Giuseppe Terragni, Novocomum (1928-1929)
Commissioned in 1927, Novocomum is a residential building designed by the architect Giuseppe Terragni and erected (1929-1930) outside the city centre of Como. Thanks to its geometric appearance, based on joint volumes matching together, it is considered the first example of the architectural Rationalism. Five floors high and built on a trapezoidal parcel (section of land), it hosted offices and apartments in a modern structure of reinforced concrete, glass and iron. In order to highlight the linear identity of the building, Terragni decided to use different shades: hazel and yellow for the facades, orange for the recesses of the structure and the windows and blue for the balcony railings, while the supporting parts were left in concrete. The building was immediately popular, and its plaster scale model was exhibited in Rome in 1928 and 1930 at the Esposizione Italiana dell’Architettura Razionale. It was not universally popular, however, and there were those who sought who discredit the building, nicknaming it 'transatlantico' (transatlantic) on account of its unusual ocean liner look. After WWII, Novocomum was restored by Luigi Zuccoli who completely transformed it, substituting its coloured surfaces with mosaic tiles. A more recent restoration intervention attempted to give the building back its original shades.
A New Theorization of the Relationship Between Subjectivity and Objectivity
The Rationalization of Aesthetics: the Straight Line
While Muzio’s Ca’ Brutta can be considered a manifesto of the architectural Novecento, Novocomum (1928-1929), designed by Giuseppe Terragni, is the symbol of Rationalism. The first was erected in the centre of Milan, the second in a peripheral area of Como, not far from the Cosia River and Lake Como. Together, these two residential buildings represent a huge architectural and aesthetic change: they are two focal points of modern, urban architecture within the same region. Built over the course of two years, Novocomum was a controversial structure from the outset: criticised and glorified at the same time, it has become a symbol of modernity. The architect Giuseppe Pagano, as one of Terragni’s strongest supporters, sustained that he was able to design the ‘house of the future’.

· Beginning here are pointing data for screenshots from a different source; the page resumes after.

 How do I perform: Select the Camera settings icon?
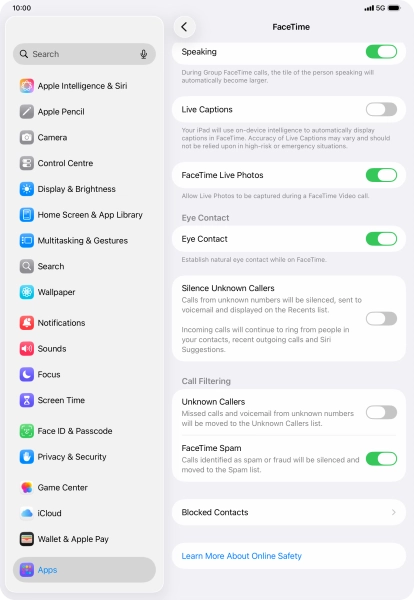[x=27, y=137]
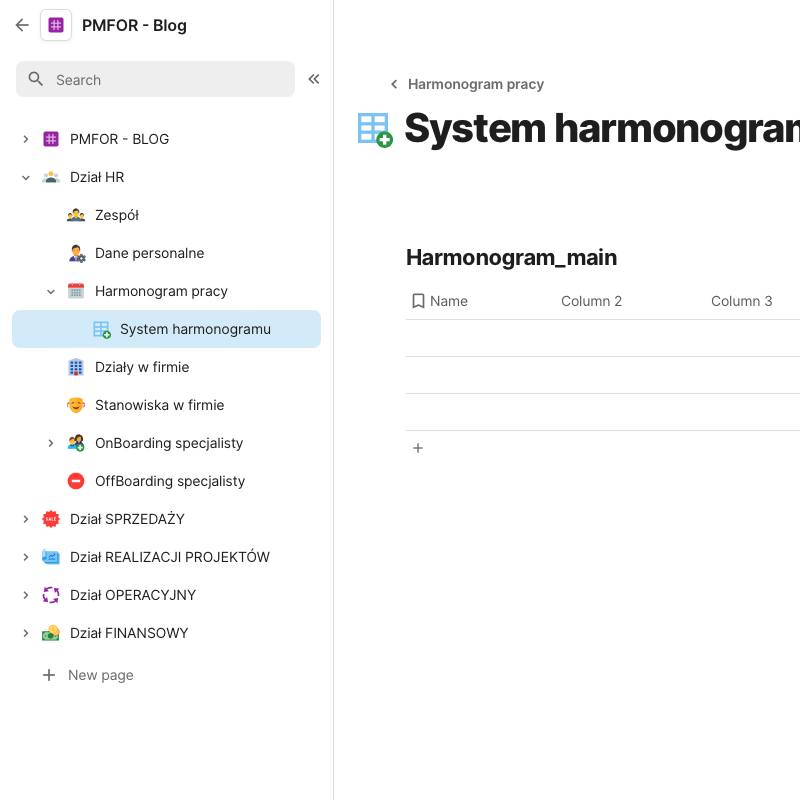Open the Dane personalne page

pos(149,253)
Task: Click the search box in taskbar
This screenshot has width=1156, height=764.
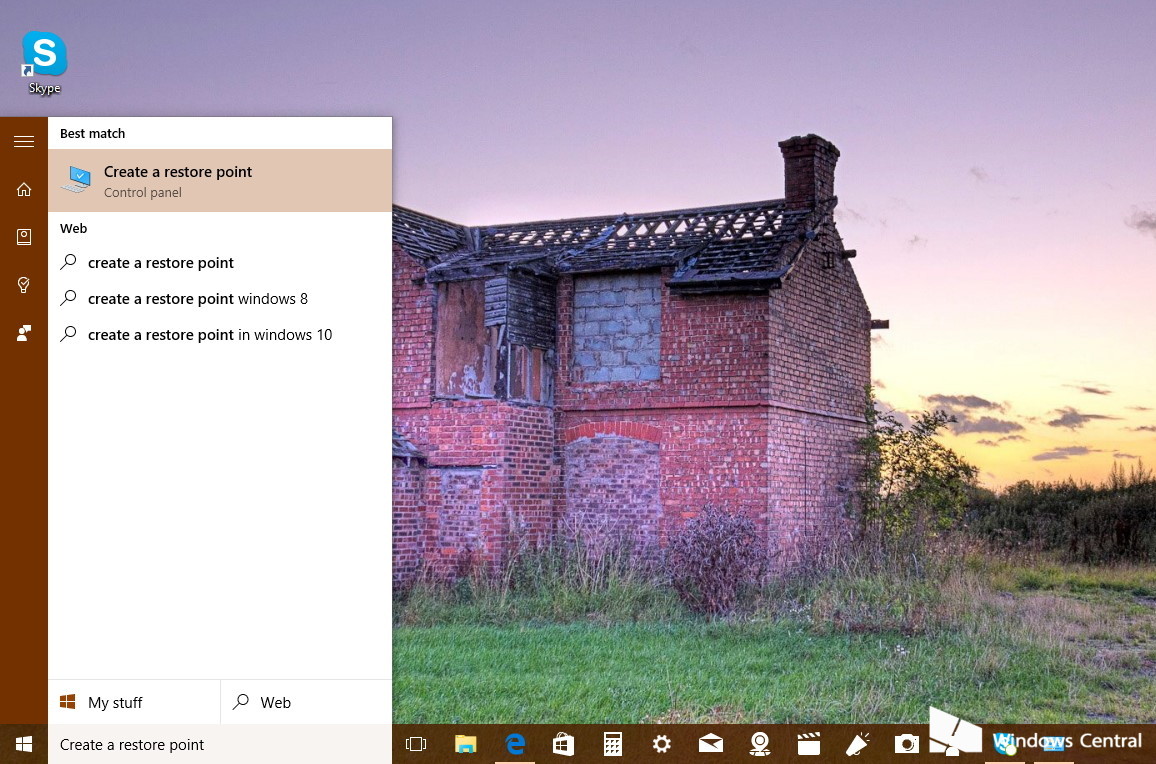Action: click(x=220, y=744)
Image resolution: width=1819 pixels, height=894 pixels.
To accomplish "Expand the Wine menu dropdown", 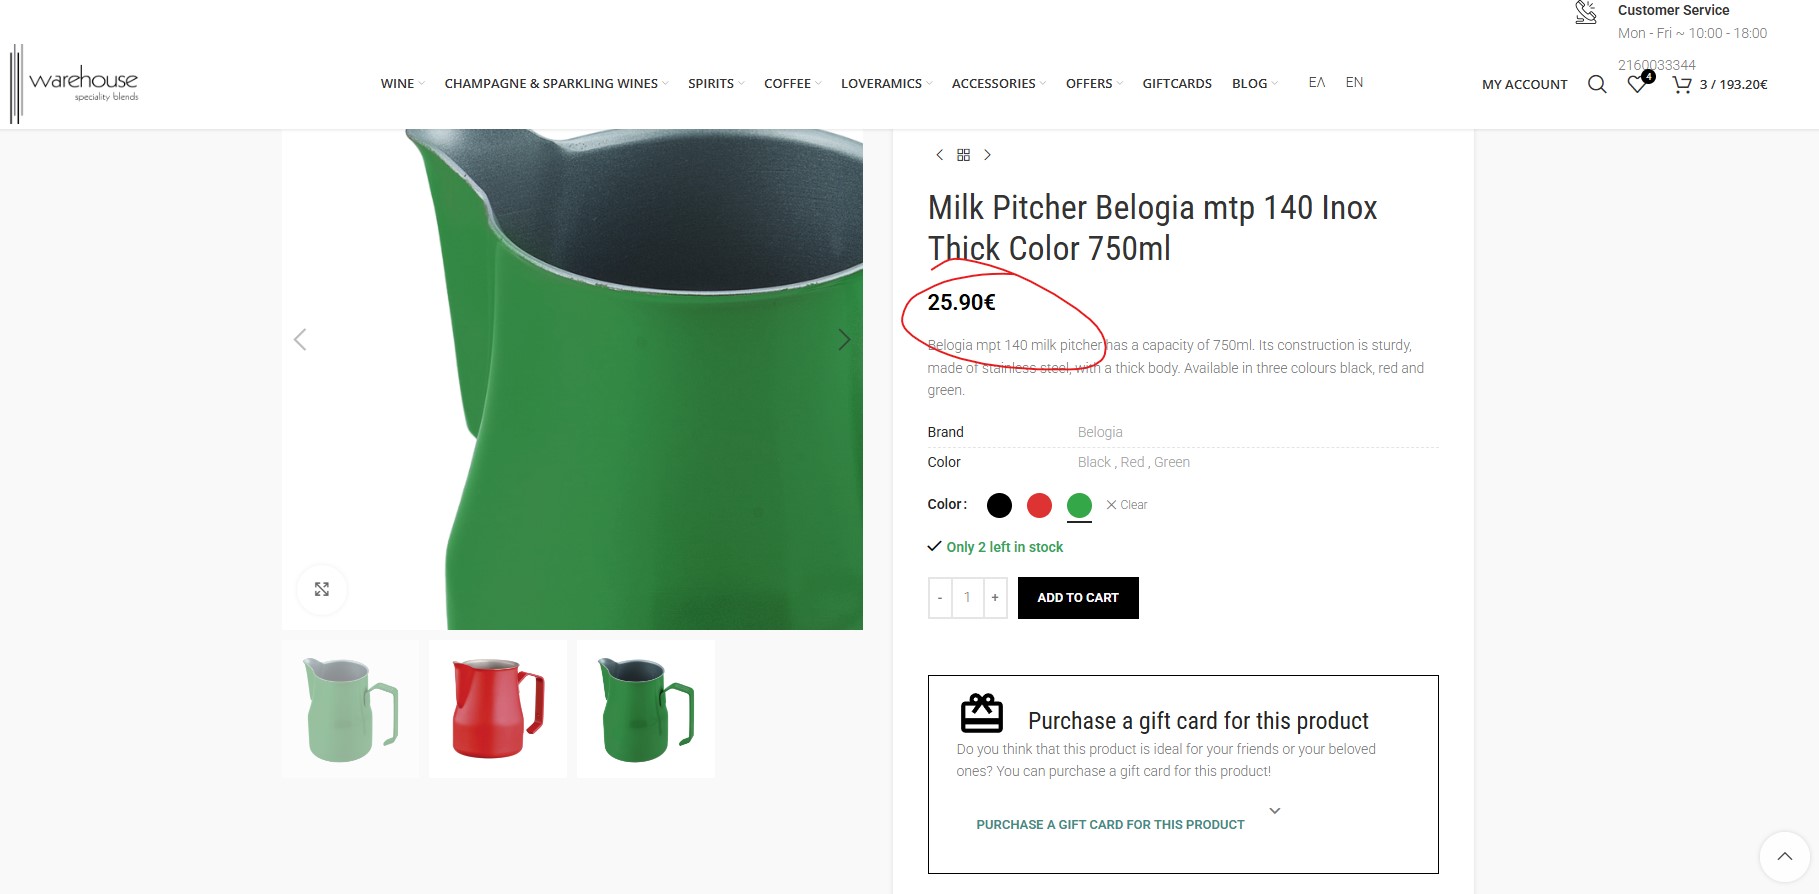I will pyautogui.click(x=402, y=84).
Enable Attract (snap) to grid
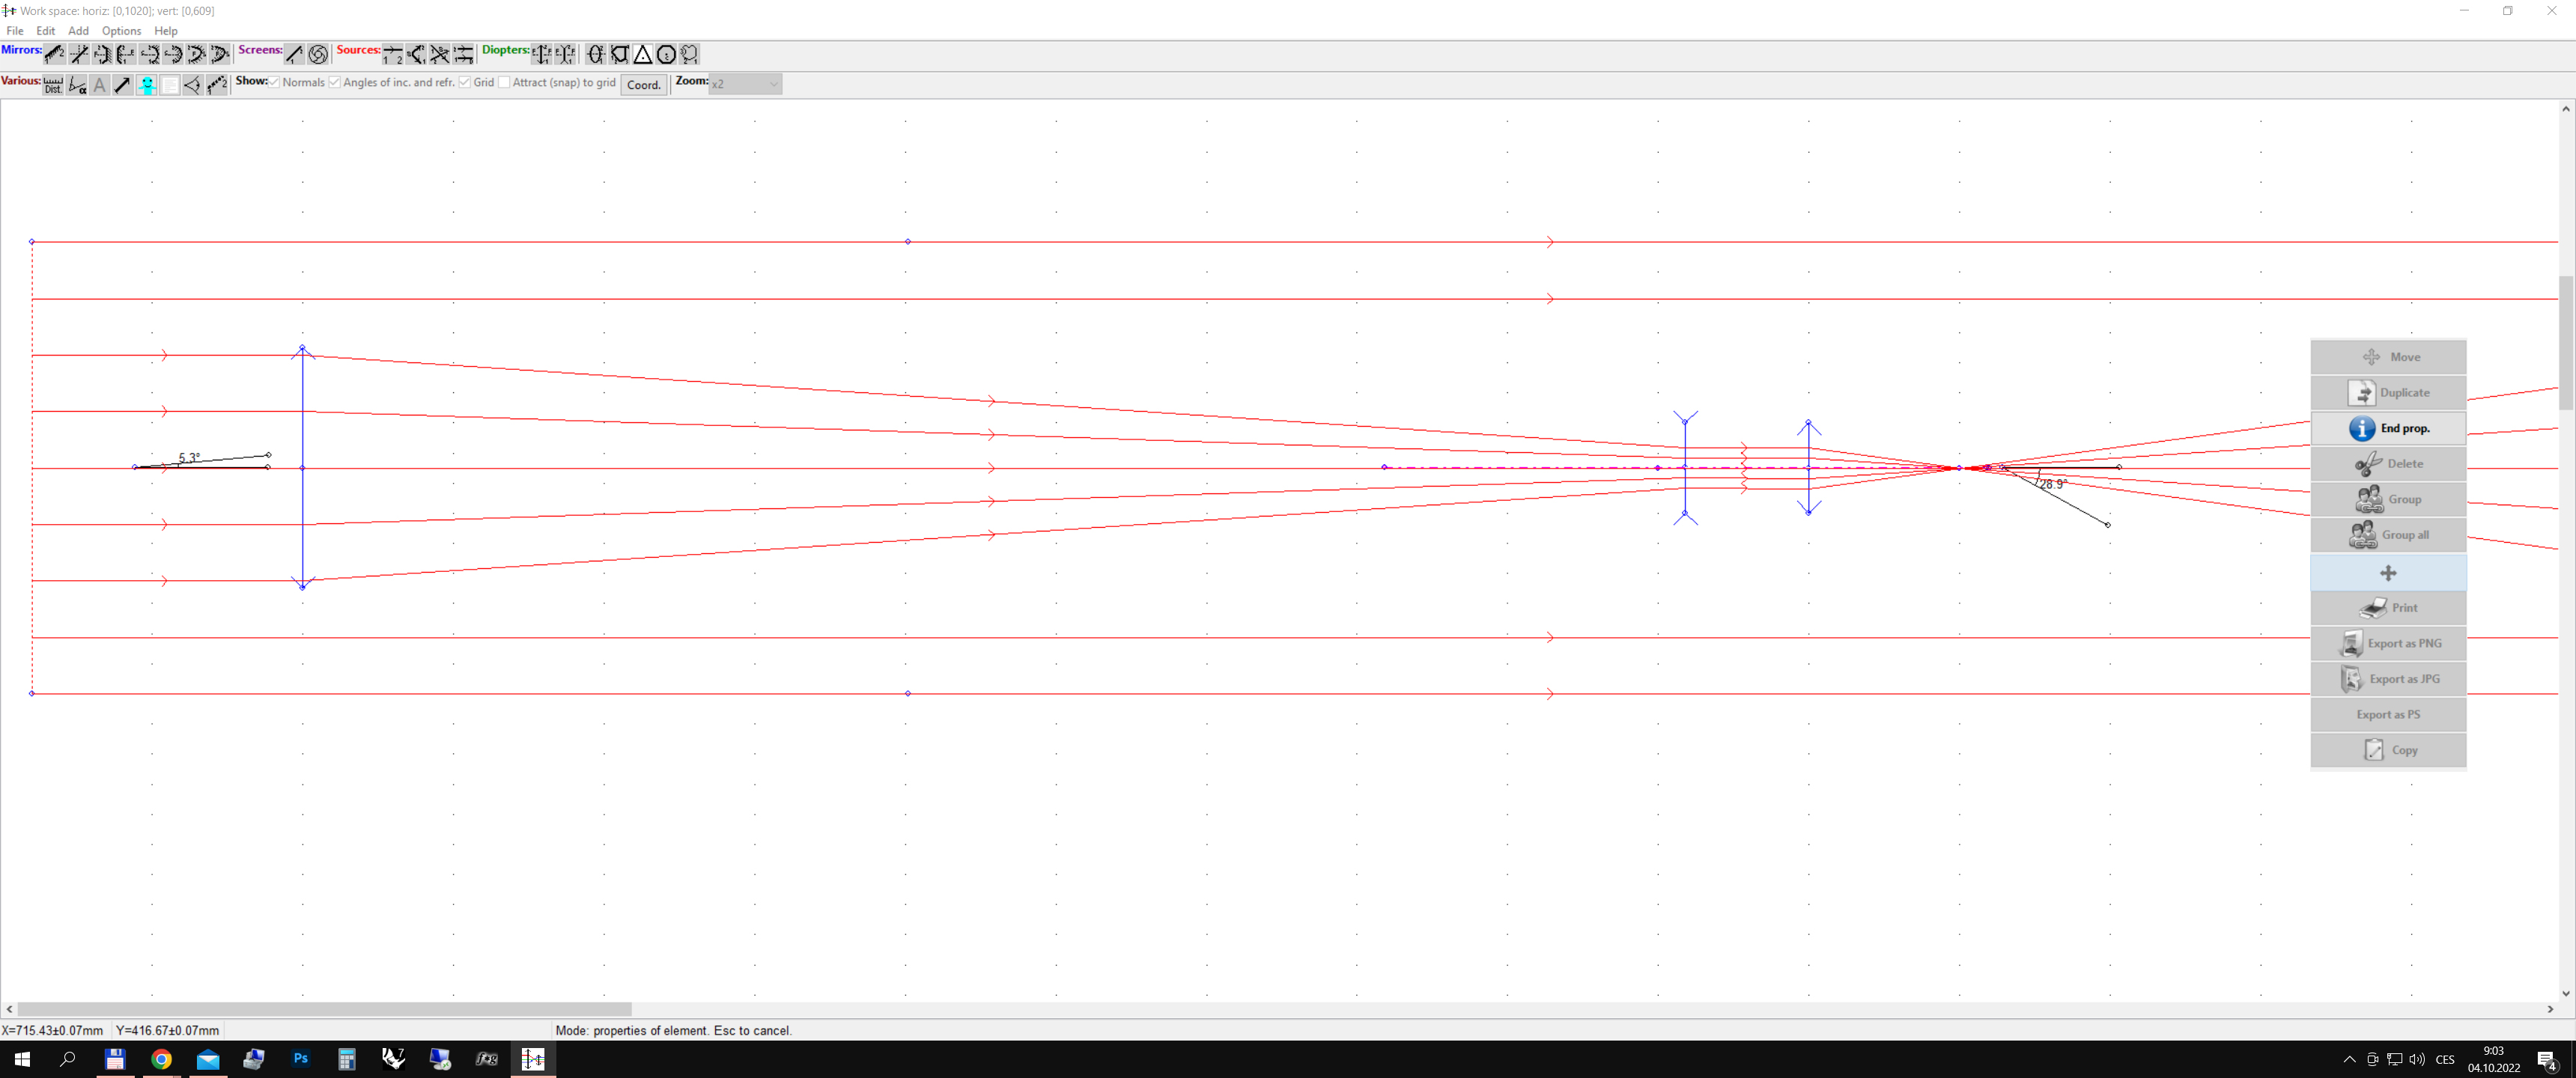 pyautogui.click(x=504, y=82)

Externally, Novocomum is a modern composition of geometric shapes intersecting each other: it is a parallelepiped of reinforced concrete lightened by full and empty spaces that jutting out and drawing back from the facades. The glass cylinders embedded at the corners, where Terragni placed the staircases, soften the building’s connection between inside and outside, and between the facade and the sides. Dominated by contrasting spaces and lighting, colour and materials play a significant role too. The external innovation, though, contrasts with the interior, which is shaped according to a conventional ‘intensive housing’ outline: hinged along a central axis (a long corridor that goes through the entire length of the building), all the apartment units differ from each other, having thus different light, space and view conditions.
Ultimately, the building is a contradictory combination of a futuristic perspective and a traditional residential structure. It is the embodiment of the aesthetic principles that will become so common in Terragni’s following works, being a volumetric composition where the geometric pattern is the basic module of the entire planning. But while Casa del Fascio and Danteum were politically representative public places, ‘houses’ for power, Novocomum is the first design which addresses a private sphere that was particularly significant during the Fascist era: that of the family. This model can be thus considered a milestone in the architect’s career, as it was to be remembered, repeated and then amplified on a major scale within the planning of the neighbourhood of Rebbio. As the first and iconic sample of a ‘new architecture’, representative of the regime, Novocomum is a complex building, the context of which is now more difficult to understand because of its restoration and the subsequent urbanisation of the area of Como in which it is located. There is, however, a motif connecting its presence over the years, giving the building a striking ‘authority’: an impressive predominant linearity that goes from the flat roof to the metallic profiles of the balconies, from the triangular flights of stairs to the series of windows. A combination of circles, triangles and lines that ultimately represents multiple key moments: it is the official beginning of the Italian Rationalism, a new architectural chapter wholly detached from Liberty and all the other revivals; it was the first step in Terragni’s career and, from another point of view, it represents the political appropriation of an aesthetic code.
Ciucci, Giorgio (ed.). 1996. Giuseppe Terragni 1904-1943. Milan: Electa.
Marcianò, Ada Francesca. 2008. Giuseppe Terragni. Opera completa 1925-1943. Rome: Officina edizioni.